§ **Task statement**
Begin at the line that has "1456x815 pixels. How" and stop after the line that has "point(734,61)", then write those lines out again with "document" changed to "file" and nothing else altered. Leave the pictures out of your answer.

§ **The input**
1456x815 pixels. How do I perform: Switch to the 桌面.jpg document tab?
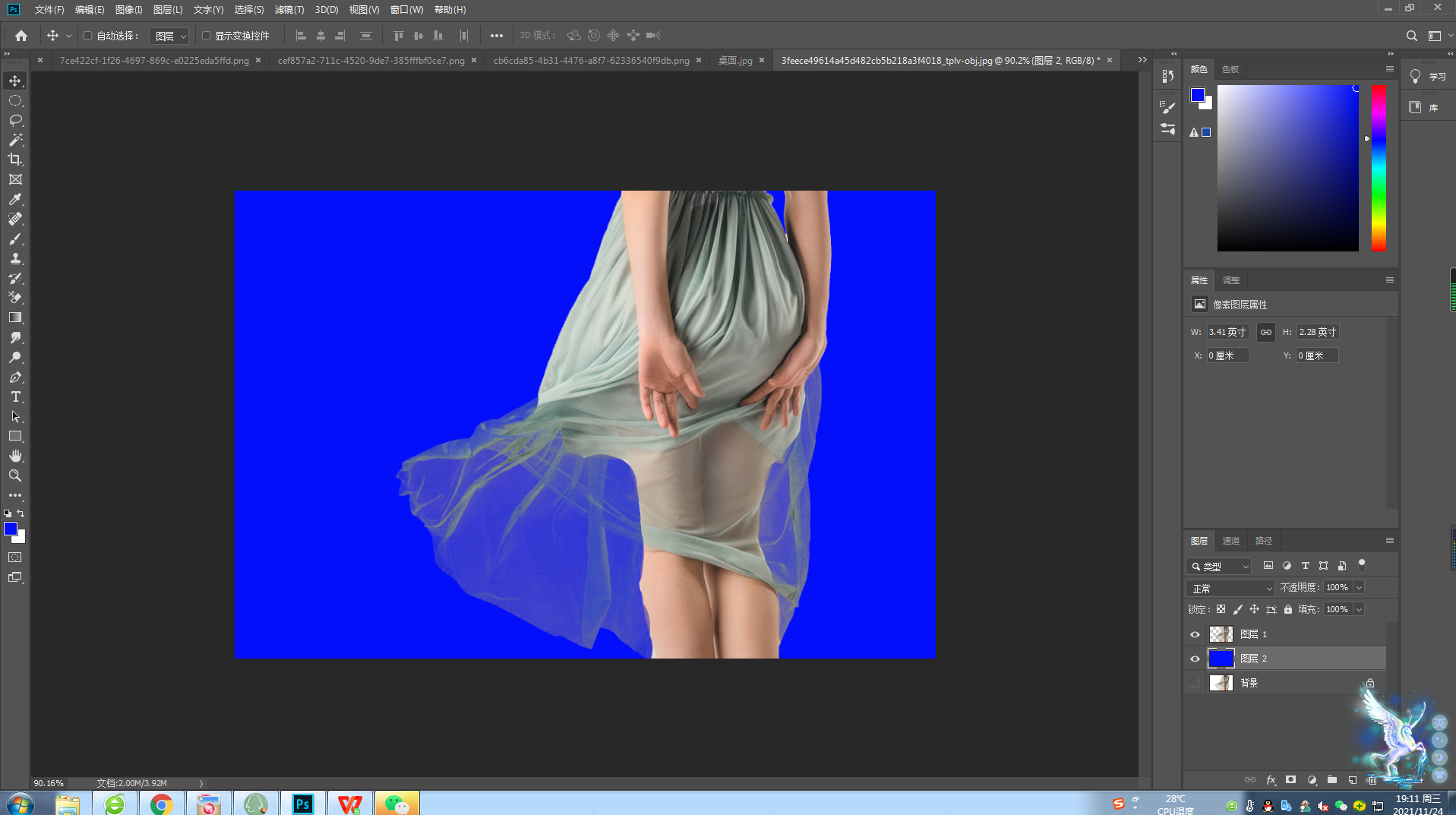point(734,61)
* * *
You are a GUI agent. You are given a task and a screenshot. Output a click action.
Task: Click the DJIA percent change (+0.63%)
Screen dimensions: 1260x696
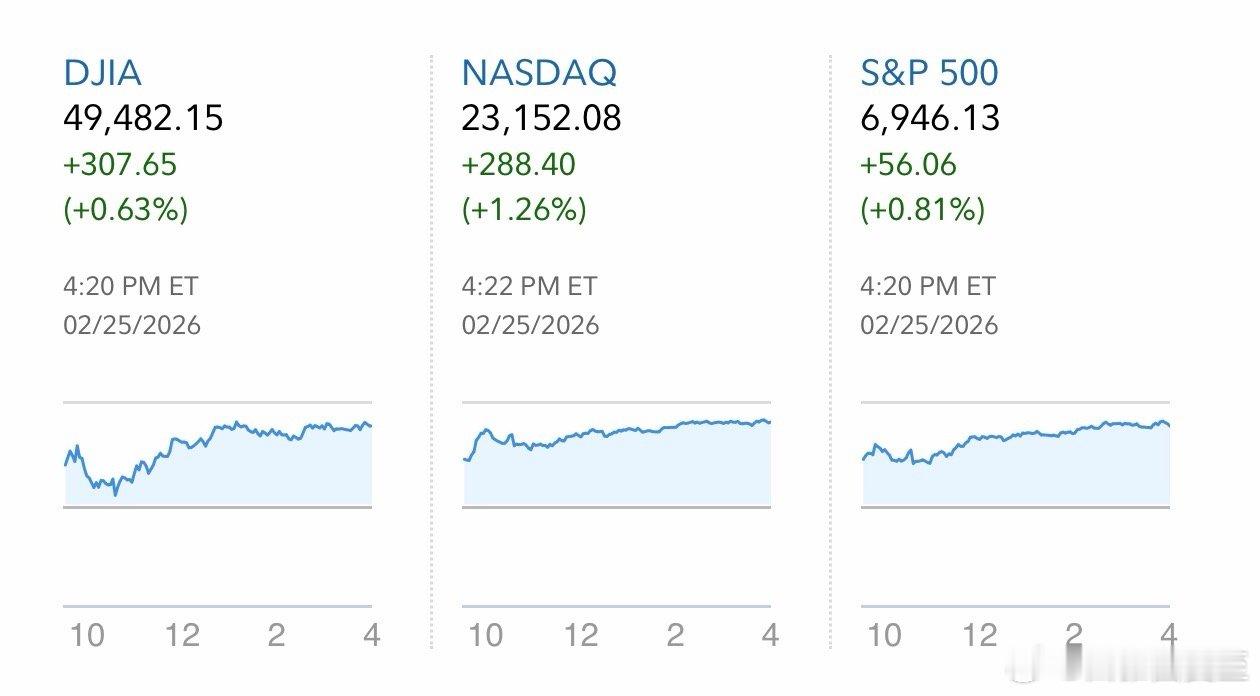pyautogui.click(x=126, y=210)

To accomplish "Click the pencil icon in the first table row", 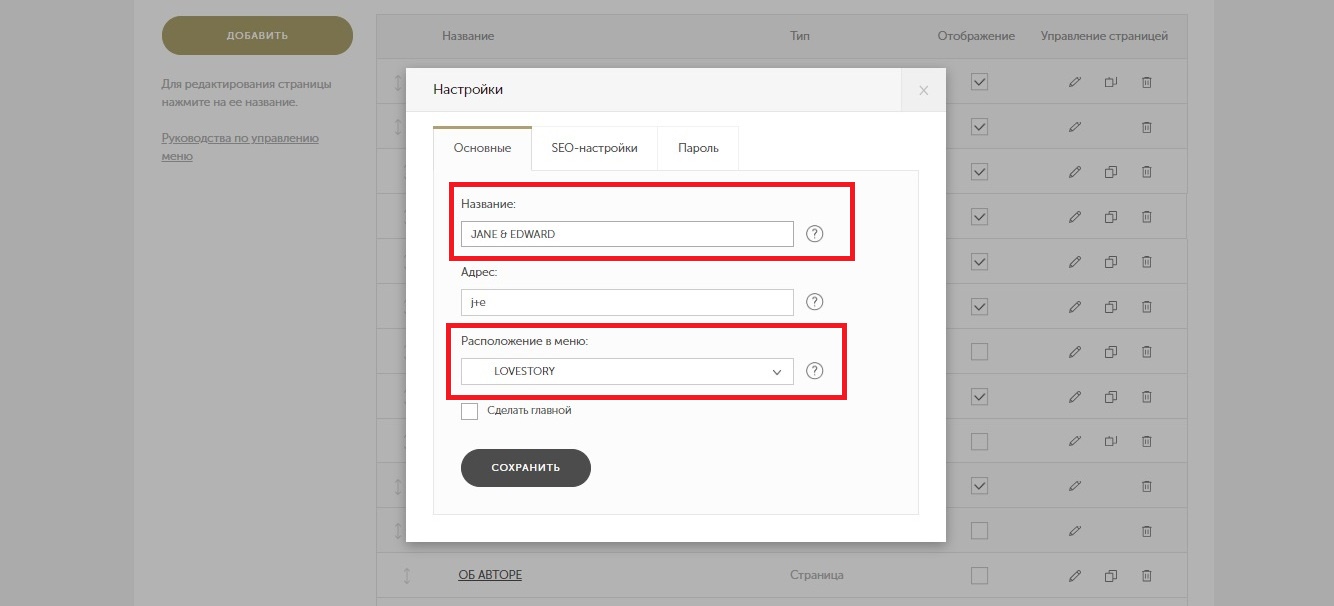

§ **Final result**
1456x815 pixels. How do I perform: Switch to the 桌面.jpg file tab?
point(734,61)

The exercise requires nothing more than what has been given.